(dissenting):
¶ 12 I dissent. I believe that, at the time he took Defendant’s identification, Deputy Spotten had reasonable suspicion to detain Defendant to investigate his possible involvement with a reported cry for help.
¶ 13 In the middle of the night, at about 3:00 a.m., the Salt Lake County Sheriffs Office received a report that a woman was screaming and crying out for help in an area just east of the Bridgeside Landing Apartments. Deputy Spotten and his partner were dispatched to the location and arrived within five minutes. To reach the location of the reported disturbance, Deputy Spotten turned onto a dead-end road that ran behind the apartments. At the end of the road was a six-foot fence, with a locked gate that led to a bike path.
¶ 14 When Deputy Spotten turned onto the road, he saw Defendant walking toward the locked gate, carrying two “over-the-shoulder”
bags. Defendant was the only person the officers saw in the vicinity. The officers pulled up next to Defendant and exited their patrol car. Deputy Spotten told Defendant they had received a report that someone in the area had been screaming for help and asked Defendant if he had heard anything. Defendant replied that he had not. Deputy Spotten then asked Defendant where he was going. Defendant told the officers that he was walking home, but the route he was traveling was blocked off and the address he gave was nearly twenty blocks away.
¶ 15 Deputy Spotten asked Defendant for his name and some identification so he could run some “checks” on him. Deputy Spotten retained the identification and radioed dispatch, requesting a criminal history and warrants check. Less than five minutes later, dispatch notified Deputy Spotten of a warrant for Defendant’s arrest. Deputy Spotten arrested Defendant on the warrant and, incident to that arrest, searched Defendant’s person and the two bags he was carrying. Deputy Spotten found methamphetamine in the pocket of Defendant’s jacket and crushed marijuana in one of the bags.

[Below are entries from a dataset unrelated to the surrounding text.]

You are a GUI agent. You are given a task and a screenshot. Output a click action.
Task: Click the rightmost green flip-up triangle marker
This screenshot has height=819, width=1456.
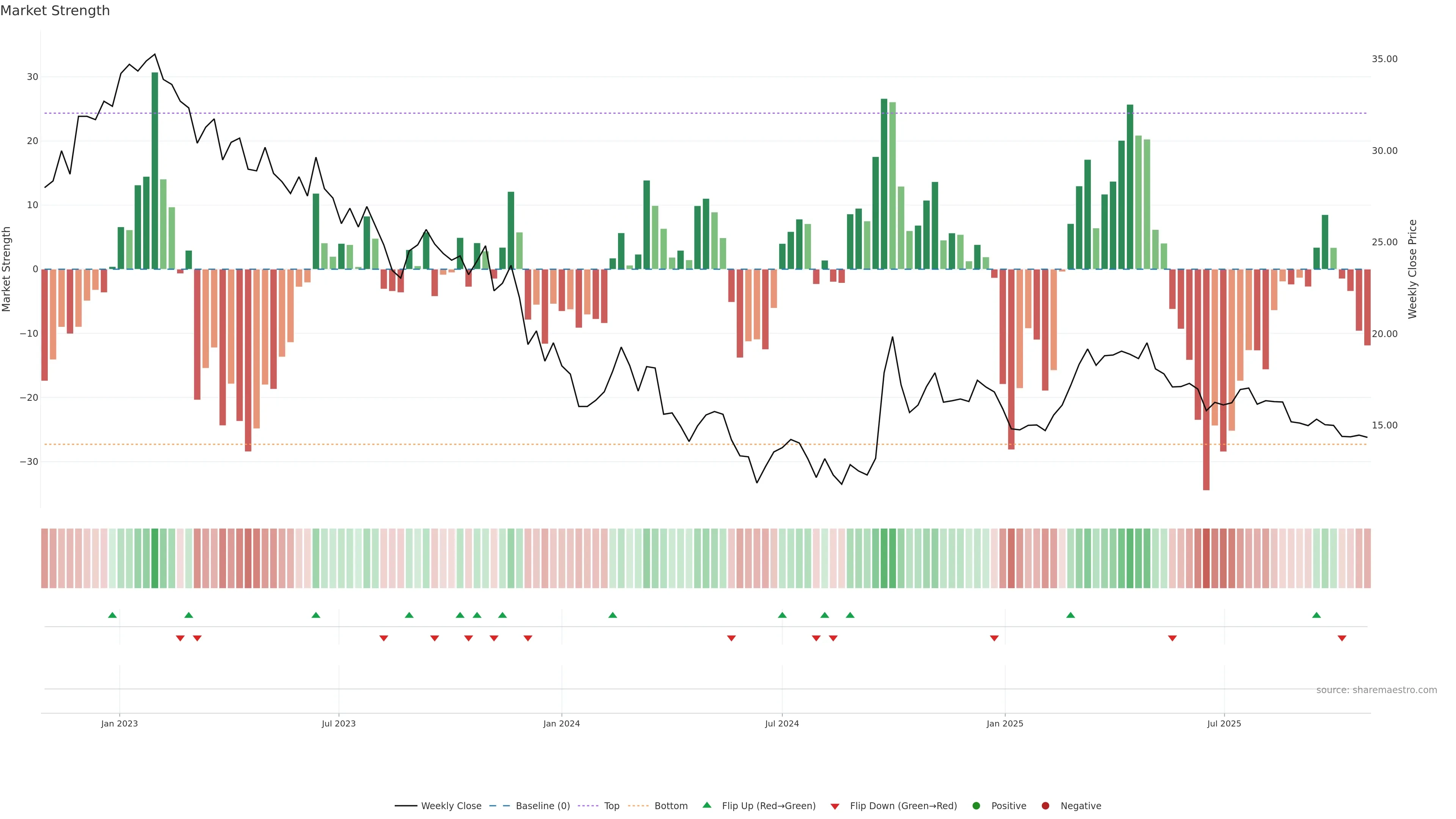point(1316,615)
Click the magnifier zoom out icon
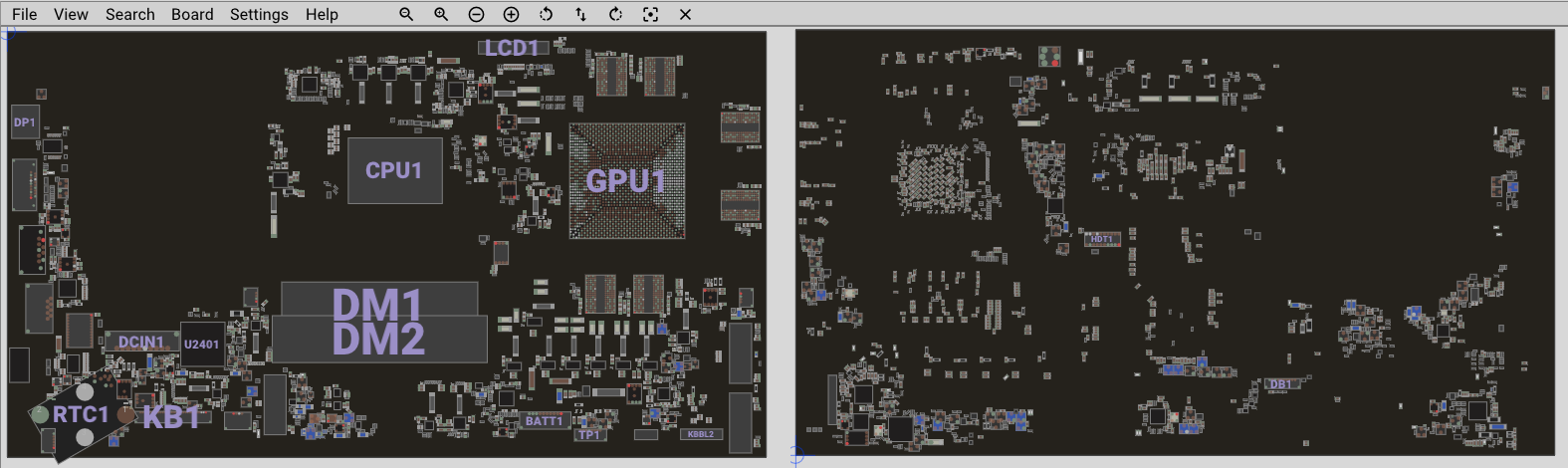Viewport: 1568px width, 468px height. pyautogui.click(x=406, y=14)
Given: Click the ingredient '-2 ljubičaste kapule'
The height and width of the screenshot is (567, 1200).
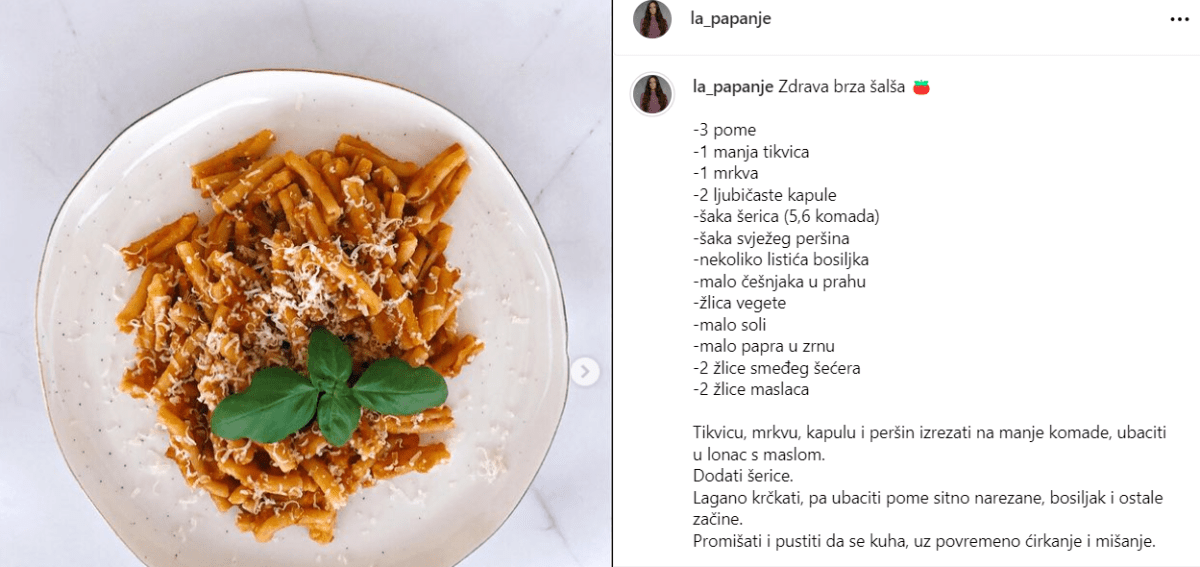Looking at the screenshot, I should pos(764,195).
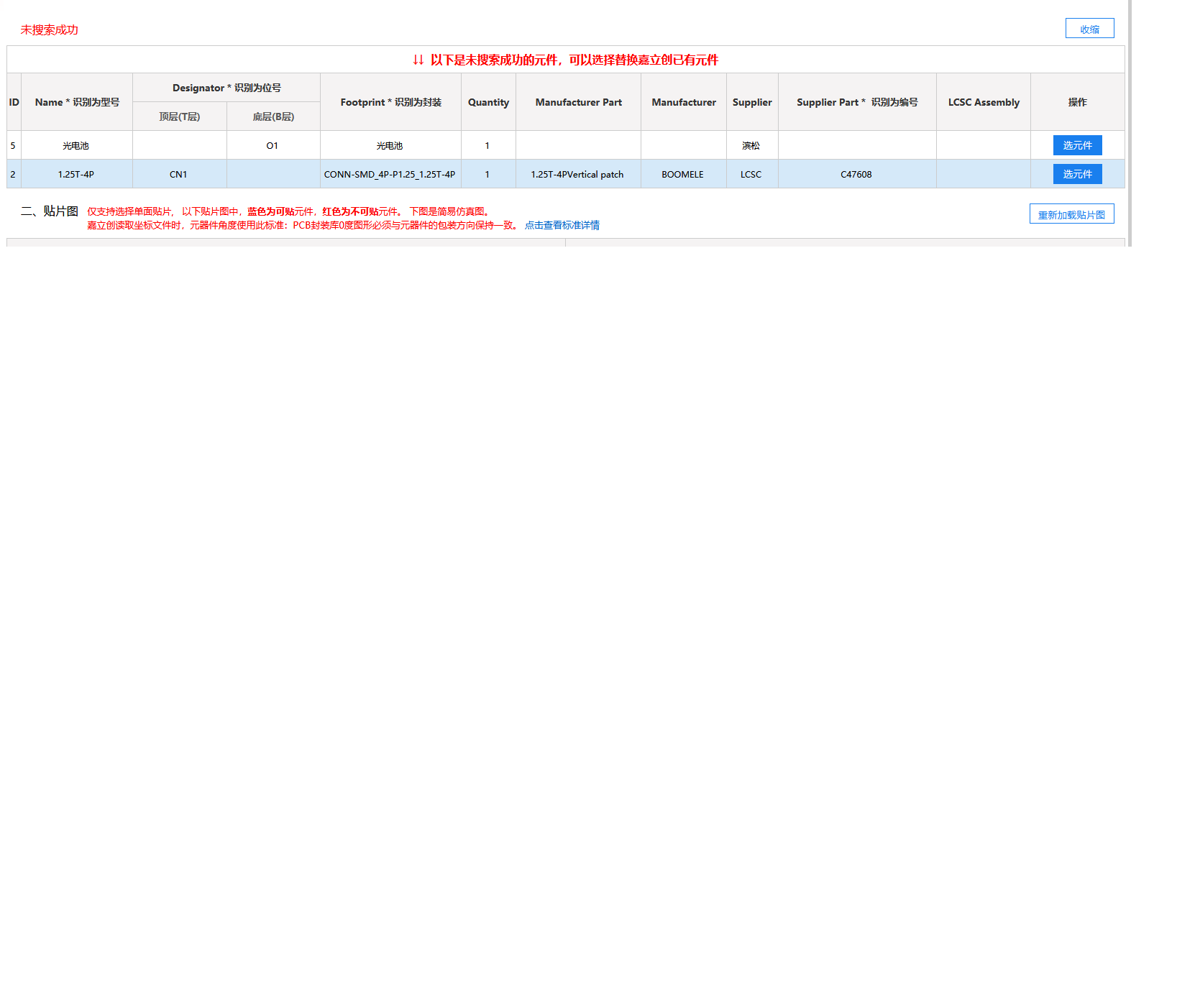
Task: Click the LCSC Assembly column header
Action: point(983,102)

¶ 16 Under the totality of the circumstances, the objective facts known to Deputy Spotten at the time of the detention reasonably suggested “that criminal activity may be afoot.” Terry v. Ohio, 392 U.S. 1, 30, 88 S.Ct. 1868, 1884, 20 L.Ed.2d 889 (1968). “Although each of the series of acts was ‘perhaps innocent in itself,’ ... taken together, they ‘warranted further investigation.’ ” United States v. Arvizu, 534 U.S. 266, 274, 122 S.Ct. 744, 751, 151 L.Ed.2d 740 (2002) (citation omitted).
*244¶ 17 According the trial court the proper “measure of discretion” to apply the law to the facts, see State v. Pena, 869 P.2d 932, 939 (Utah 1994), I would affirm the order denying Defendant’s motion to suppress.